» **Document extract**
━━━
Let’s take a closer look at six fundamental measures:

  1. Population size. How many people are available from which to choose your random sample? If you are choosing a population of editors, for example, are you able to truly choose from all of them? Do you know how many editors there are? If you are emailing a survey, do you have the email addresses of every editor? If not, is the difference statistically significant?1
  2. Random sample. Is each individual or element in a population chosen entirely by chance, with an equal chance of being included? Statistically, a resulting sample size doesn’t change much for populations larger than 20,000.2
  3. Margin of error. The margin of error is the amount of error that you can tolerate. The more you tolerate, the poorer your data. Five percent is the commonly accepted choice.3
  4. Confidence level. This is the probability that you can project survey findings onto the entire universe (population). The lower the probability you accept, the poorer your data. Typical choices are 90%, 95%, and 99%.4
    Survey responses needed for 
95% confidence with ±5% margin of error
    (Numbers below assume all responses are “good,” no errors, worthy of inclusion in the study.)
    Population size  Responses needed
    10 10
    100 80
    200 132
    300 169
    400 197
    500 218
    600 235
    700 249
    800 260
    900 270
    1,000 278
    2,000 323
    5,000 357
    10,000 370
    20,000 377
    100,000 383
    1,000,000 384
    Above sample sizes derived from an online sample size calculator at http://raosoft.com/samplesize.html

    Caveat. If you “mail a survey invite to your house list; post a link to your website, Twitter, or Facebook; rent an online access panel — that’s a convenience sample. … Convenience samples do not produce representative results. If you need to extrapolate to the target population, convenience samples aren’t going to get you there,” indicates a blog post on blog.verint.com.5)
━━━
» **What is asked**
1) According to the survey sampling text, what margin of error is commonly accepted?
2) Quote the listing from its first line through the line containing "Looking at the", including both of those lines, and omit the pictures.

[Entries for locating words and elements]
━━━
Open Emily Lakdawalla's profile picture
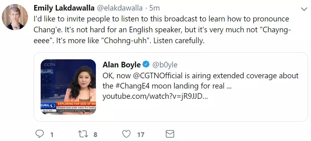This screenshot has width=311, height=141. [x=15, y=17]
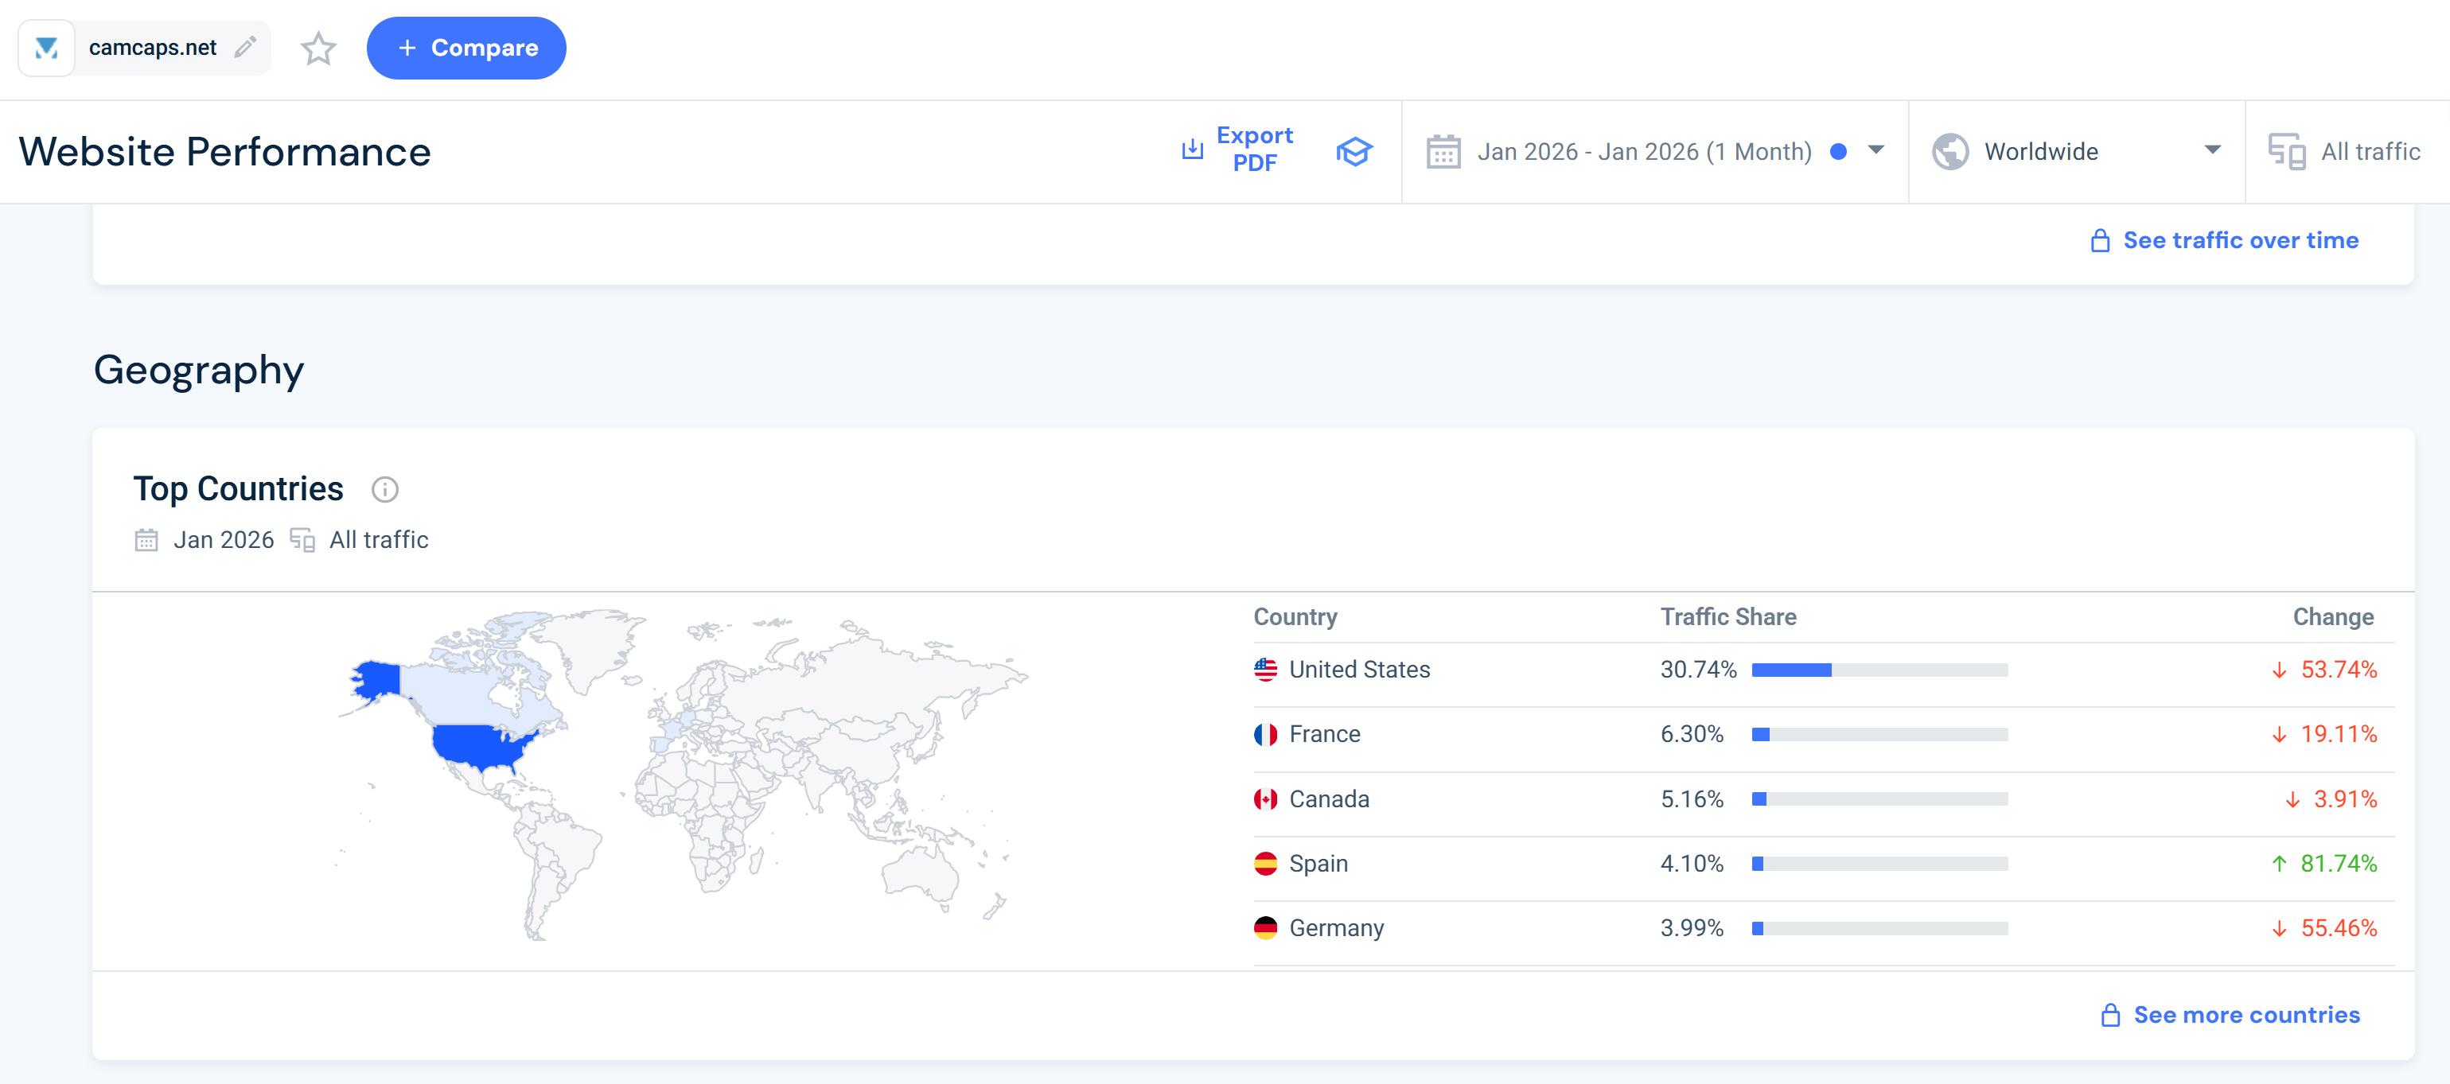Open the All traffic device filter
Image resolution: width=2450 pixels, height=1084 pixels.
pyautogui.click(x=2345, y=152)
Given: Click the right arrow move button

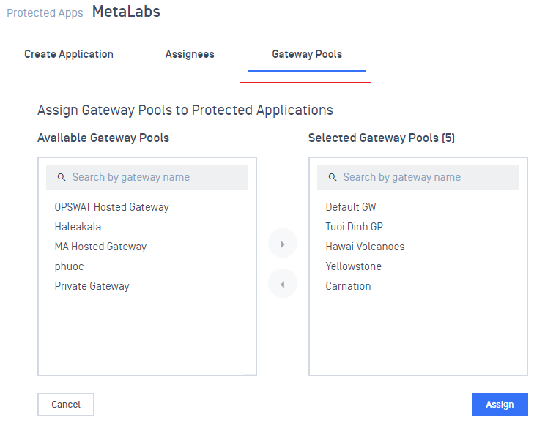Looking at the screenshot, I should click(x=283, y=244).
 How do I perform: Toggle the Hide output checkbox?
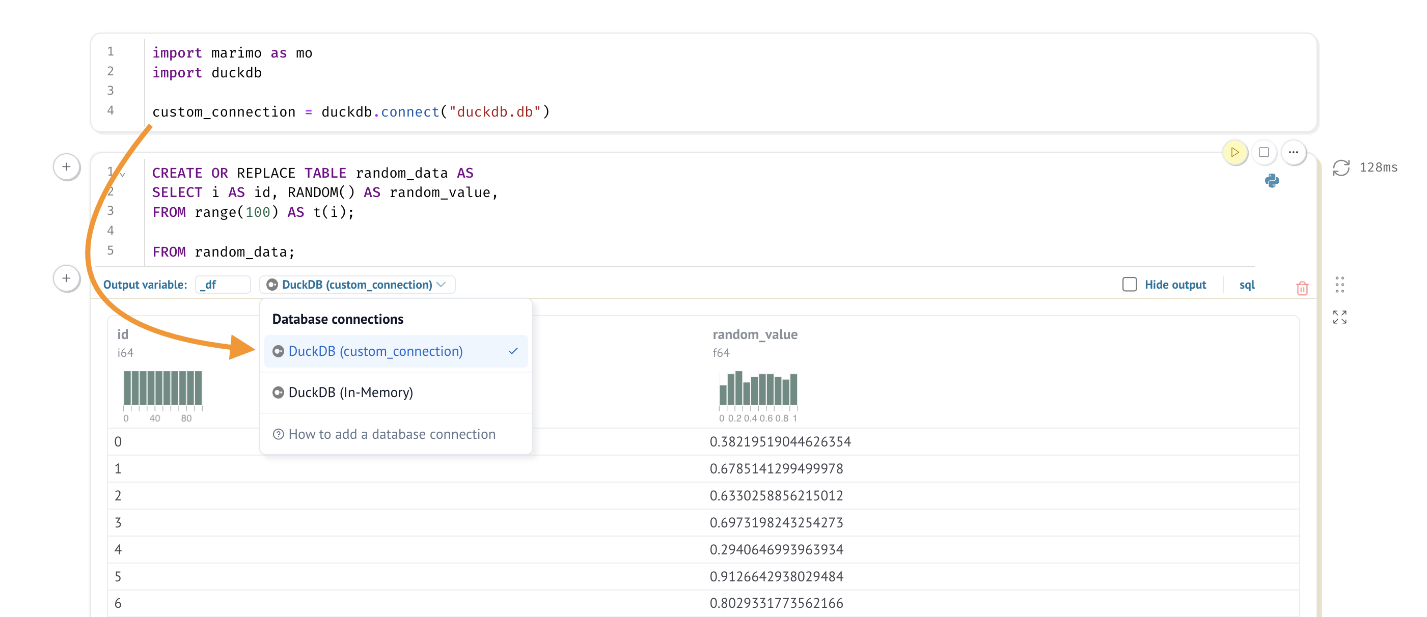click(x=1129, y=284)
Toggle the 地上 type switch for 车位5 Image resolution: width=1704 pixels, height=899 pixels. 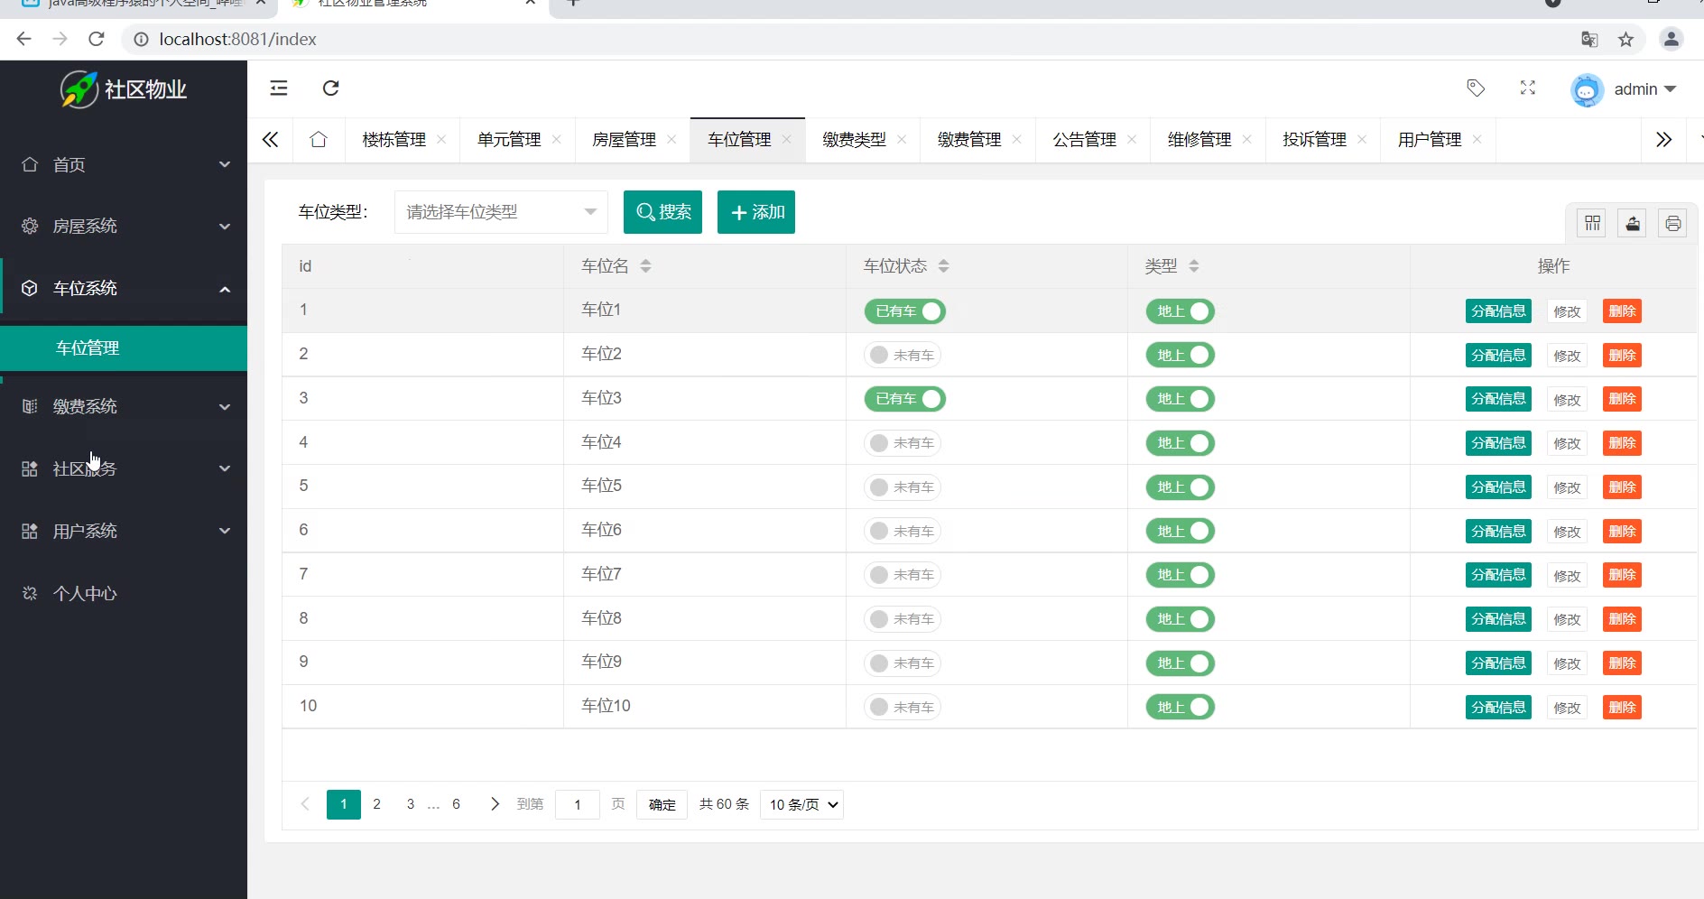pyautogui.click(x=1180, y=487)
━━━
» **Answers per task**
1) Five percent.

2)
Open Emily Lakdawalla's profile picture
This screenshot has width=311, height=141. [x=15, y=17]
Open the All traffic device filter
Image resolution: width=2450 pixels, height=1084 pixels.
pyautogui.click(x=2345, y=152)
Given: Click the right arrow move button

Looking at the screenshot, I should click(x=283, y=244).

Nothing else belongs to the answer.